* **ENTRIES**
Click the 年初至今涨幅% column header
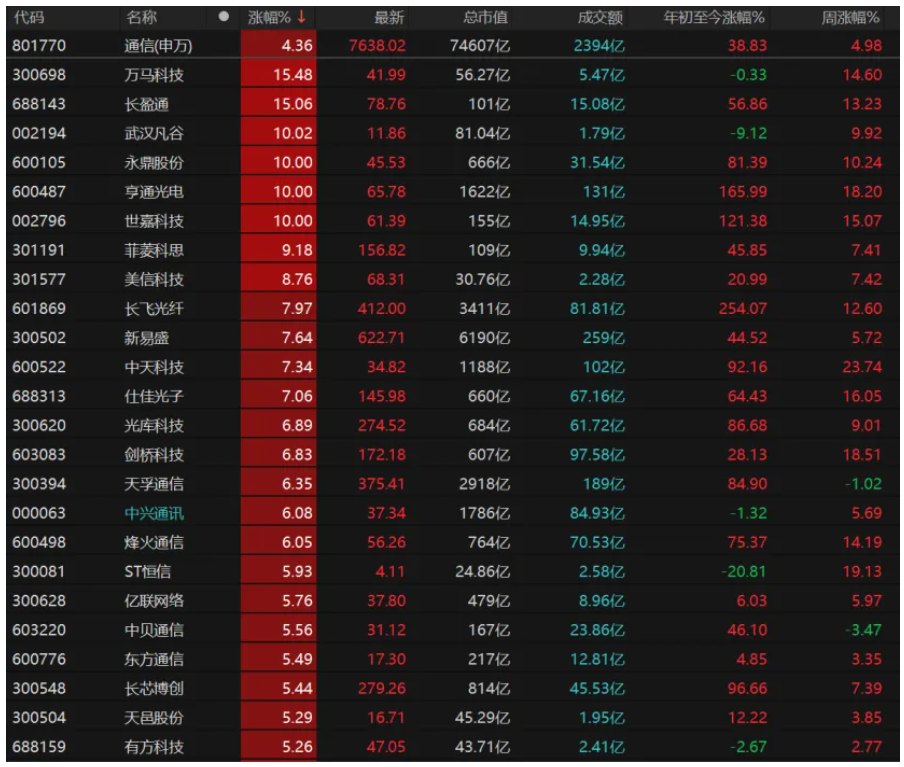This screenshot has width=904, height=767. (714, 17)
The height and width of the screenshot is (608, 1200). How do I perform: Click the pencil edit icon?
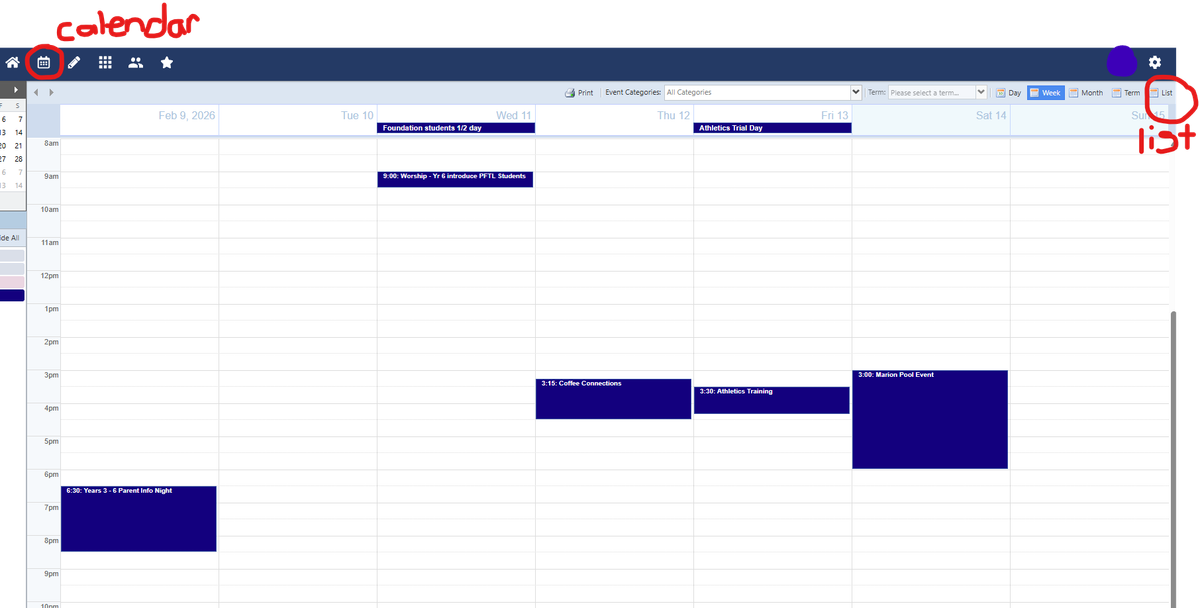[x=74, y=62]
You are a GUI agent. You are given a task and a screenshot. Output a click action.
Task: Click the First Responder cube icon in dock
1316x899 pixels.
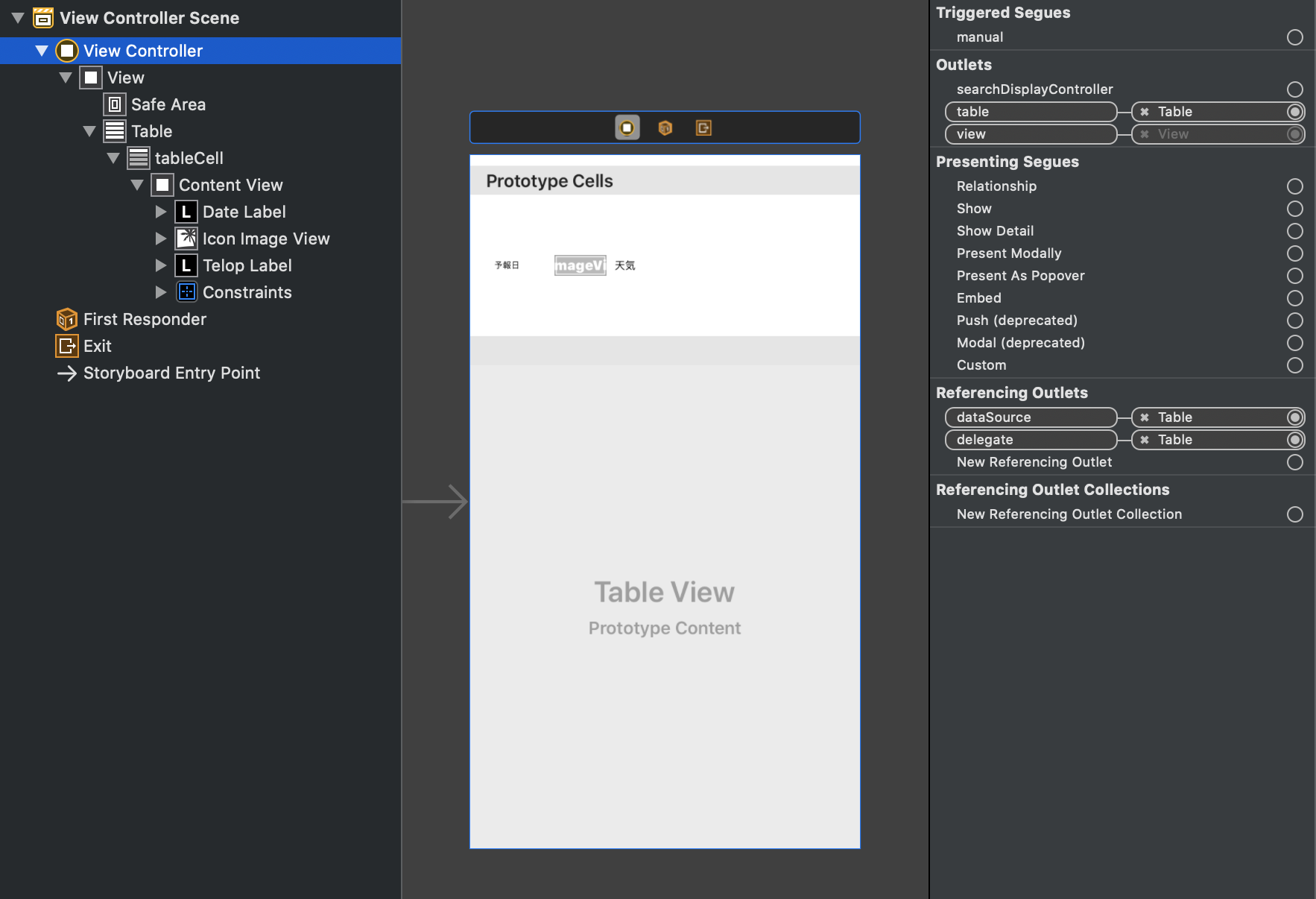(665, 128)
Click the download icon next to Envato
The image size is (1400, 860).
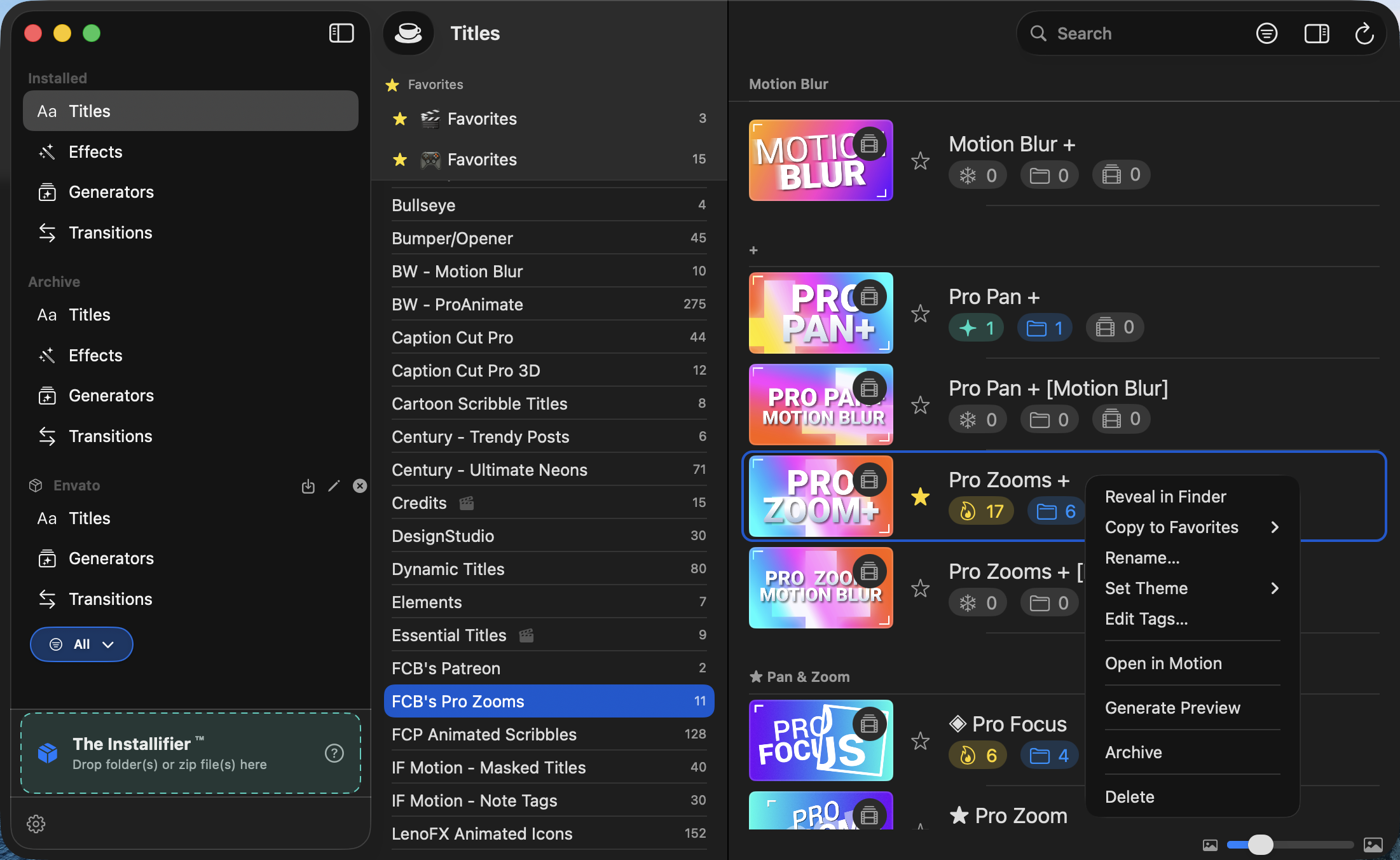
...
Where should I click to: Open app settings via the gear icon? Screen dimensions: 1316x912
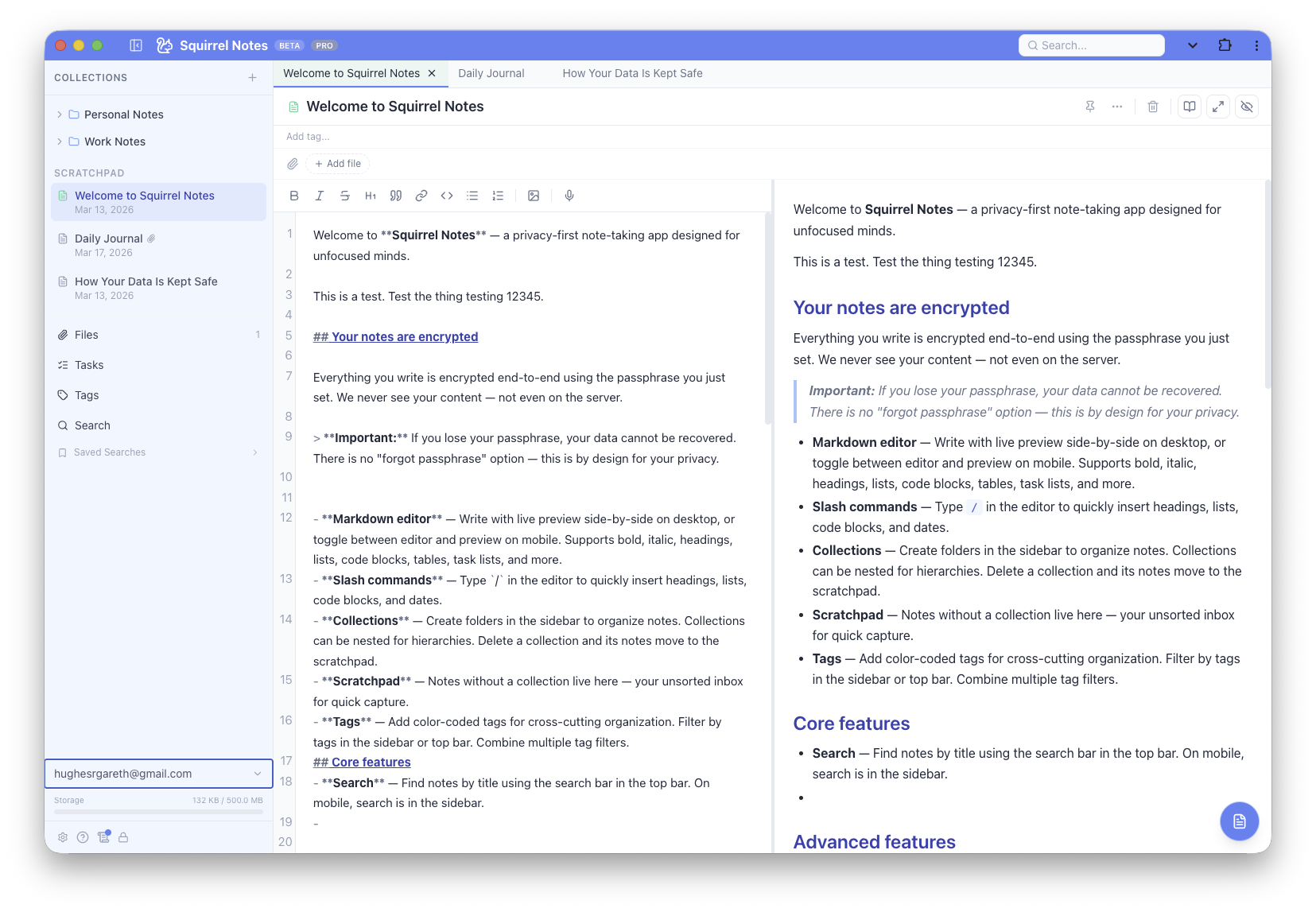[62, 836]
...
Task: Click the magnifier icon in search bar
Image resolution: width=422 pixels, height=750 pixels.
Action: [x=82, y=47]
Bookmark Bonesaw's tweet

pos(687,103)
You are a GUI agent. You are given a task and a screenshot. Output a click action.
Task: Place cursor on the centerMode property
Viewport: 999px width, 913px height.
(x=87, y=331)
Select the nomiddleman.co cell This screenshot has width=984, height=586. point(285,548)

* **SHORT PROBLEM**
Please quote the items from the line with "Click the 年初至今涨幅% column header" to the line with "The image size is (1400, 860).", word for word, leaving the pictures out of your answer.

* **EXERCISE SOLUTION**
Click the 年初至今涨幅% column header
This screenshot has width=904, height=767. (714, 17)
The height and width of the screenshot is (608, 1200). How do I perform: Click the pencil edit icon?
[x=74, y=62]
You are a GUI agent. You are given a task and a screenshot. Output a click action.
Task: Click the First Responder cube icon in dock
1316x899 pixels.
(665, 128)
Click the download icon next to Envato
The image size is (1400, 860).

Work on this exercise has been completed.